[Material provided]:
--------------------------------
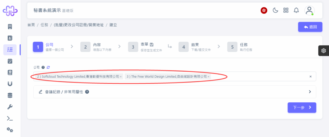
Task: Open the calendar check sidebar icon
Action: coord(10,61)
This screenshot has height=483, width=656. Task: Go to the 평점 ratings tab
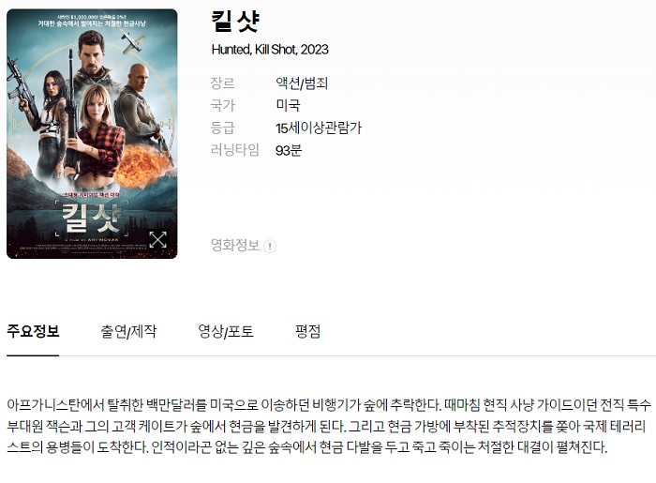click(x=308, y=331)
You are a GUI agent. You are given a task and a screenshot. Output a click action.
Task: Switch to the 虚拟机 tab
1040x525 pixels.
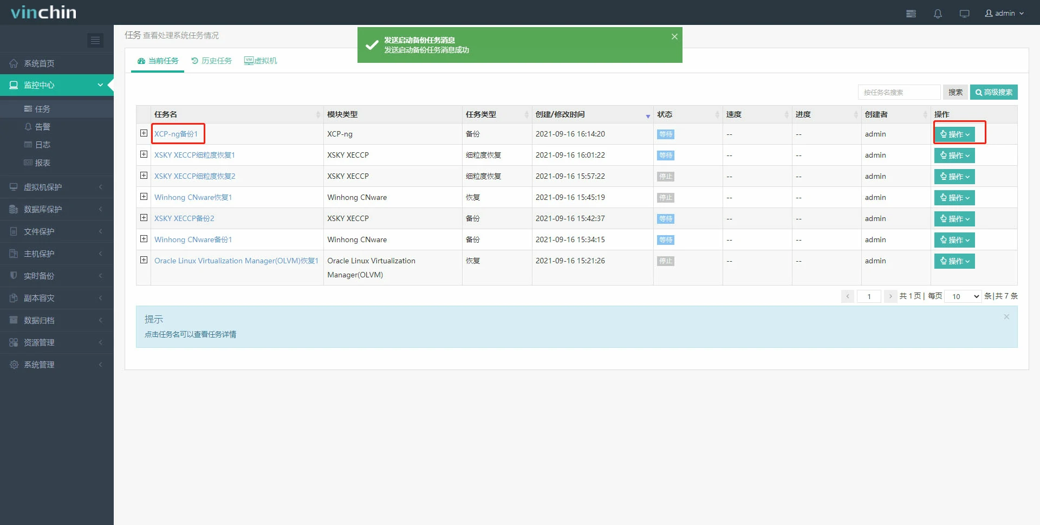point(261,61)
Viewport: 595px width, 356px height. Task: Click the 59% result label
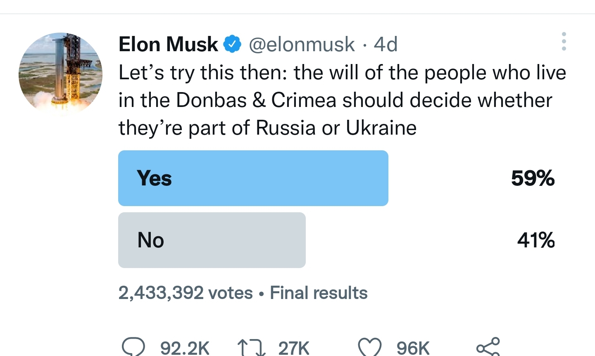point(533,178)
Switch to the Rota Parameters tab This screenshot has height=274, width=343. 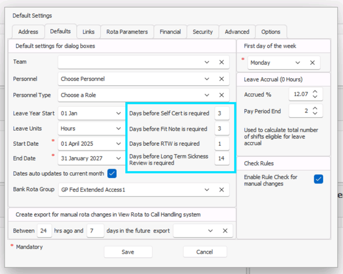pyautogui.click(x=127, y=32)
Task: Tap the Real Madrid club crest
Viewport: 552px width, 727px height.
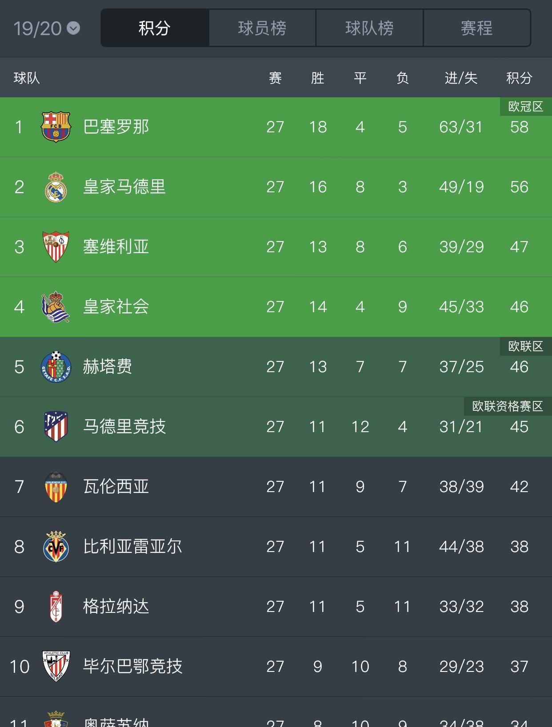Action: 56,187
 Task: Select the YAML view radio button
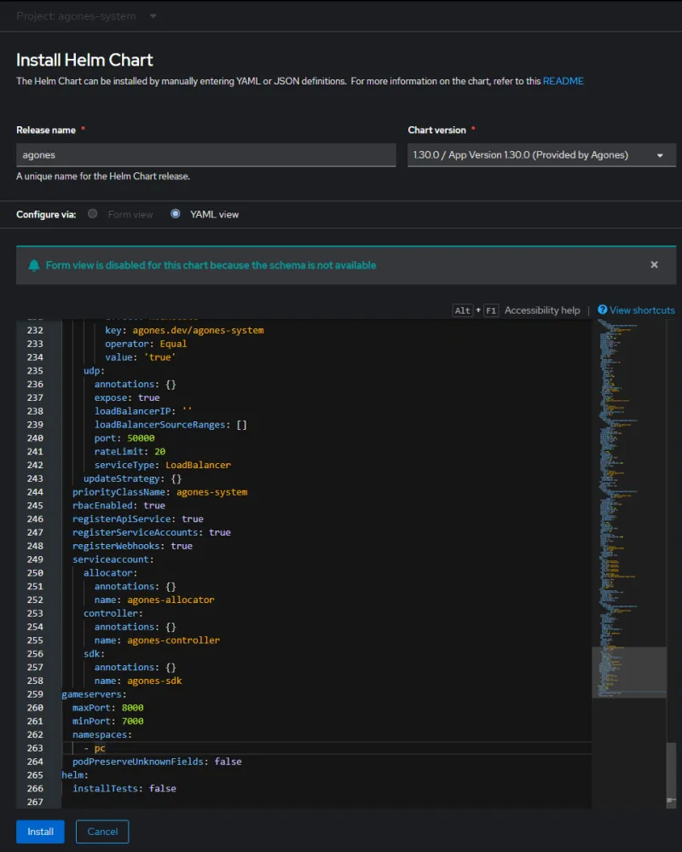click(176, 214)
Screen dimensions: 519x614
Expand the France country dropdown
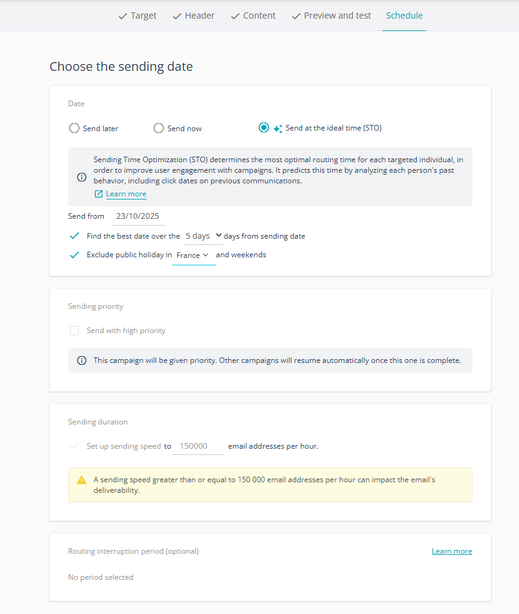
--------------------------------
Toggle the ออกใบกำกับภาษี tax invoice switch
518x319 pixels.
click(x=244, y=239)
--------------------------------
[Task objective]: In the listing above, find the line containing "Screen dimensions: 519x614" and the line containing "Expand the France country dropdown", then repeat those two lines and everything between them exactly.

[Finished task]:
Screen dimensions: 519x614
Expand the France country dropdown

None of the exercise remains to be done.